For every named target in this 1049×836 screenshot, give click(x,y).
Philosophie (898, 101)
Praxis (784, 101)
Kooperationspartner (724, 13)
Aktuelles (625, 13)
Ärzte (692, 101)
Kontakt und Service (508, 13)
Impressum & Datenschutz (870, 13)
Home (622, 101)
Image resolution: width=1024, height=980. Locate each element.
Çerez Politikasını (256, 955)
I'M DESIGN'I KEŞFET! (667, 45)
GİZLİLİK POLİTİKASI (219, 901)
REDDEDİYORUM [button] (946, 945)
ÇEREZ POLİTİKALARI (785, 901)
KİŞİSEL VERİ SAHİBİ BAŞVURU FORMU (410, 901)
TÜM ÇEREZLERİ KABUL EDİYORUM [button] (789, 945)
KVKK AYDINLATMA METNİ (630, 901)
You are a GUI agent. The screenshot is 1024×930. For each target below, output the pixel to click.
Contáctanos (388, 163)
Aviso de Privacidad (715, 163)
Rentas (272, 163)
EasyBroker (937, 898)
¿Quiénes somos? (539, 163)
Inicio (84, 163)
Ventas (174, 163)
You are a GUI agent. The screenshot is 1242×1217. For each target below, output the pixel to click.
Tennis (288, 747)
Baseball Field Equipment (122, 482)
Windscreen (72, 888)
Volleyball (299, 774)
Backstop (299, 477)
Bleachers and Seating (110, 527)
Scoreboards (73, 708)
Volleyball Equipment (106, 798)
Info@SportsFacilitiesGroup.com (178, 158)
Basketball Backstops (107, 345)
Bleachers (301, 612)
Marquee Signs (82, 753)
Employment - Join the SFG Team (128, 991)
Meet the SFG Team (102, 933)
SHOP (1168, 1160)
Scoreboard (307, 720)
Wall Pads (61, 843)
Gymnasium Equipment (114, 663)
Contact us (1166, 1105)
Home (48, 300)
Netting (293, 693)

> What to do
Rewrite all of the lines above, changing every "Volleyball" to "Pickleball" and leaving everything else unchanged.

> Answer to this problem
For every named target in this 1049×836 screenshot, give click(x,y).
Philosophie (898, 101)
Praxis (784, 101)
Kooperationspartner (724, 13)
Aktuelles (625, 13)
Ärzte (692, 101)
Kontakt und Service (508, 13)
Impressum & Datenschutz (870, 13)
Home (622, 101)
Image resolution: width=1024, height=980. Locate each element.
Çerez Politikasını (256, 955)
I'M DESIGN'I KEŞFET! (667, 45)
GİZLİLİK POLİTİKASI (219, 901)
REDDEDİYORUM [button] (946, 945)
ÇEREZ POLİTİKALARI (785, 901)
KİŞİSEL VERİ SAHİBİ BAŞVURU FORMU (410, 901)
TÜM ÇEREZLERİ KABUL EDİYORUM [button] (789, 945)
KVKK AYDINLATMA METNİ (630, 901)
You are a GUI agent. The screenshot is 1024×930. For each target below, output the pixel to click.
Contáctanos (388, 163)
Aviso de Privacidad (715, 163)
Rentas (272, 163)
EasyBroker (937, 898)
¿Quiénes somos? (539, 163)
Inicio (84, 163)
Ventas (174, 163)
You are a GUI agent. The screenshot is 1242×1217. For each target below, output the pixel to click.
Tennis (288, 747)
Baseball Field Equipment (122, 482)
Windscreen (72, 888)
Pickleball (299, 774)
Backstop (299, 477)
Bleachers and Seating (110, 527)
Scoreboards (73, 708)
Pickleball Equipment (106, 798)
Info@SportsFacilitiesGroup.com (178, 158)
Basketball Backstops (107, 345)
Bleachers (301, 612)
Marquee Signs (82, 753)
Employment - Join the SFG Team (128, 991)
Meet the SFG Team (102, 933)
SHOP (1168, 1160)
Scoreboard (307, 720)
Wall Pads (61, 843)
Gymnasium Equipment (114, 663)
Contact us (1166, 1105)
Home (48, 300)
Netting (293, 693)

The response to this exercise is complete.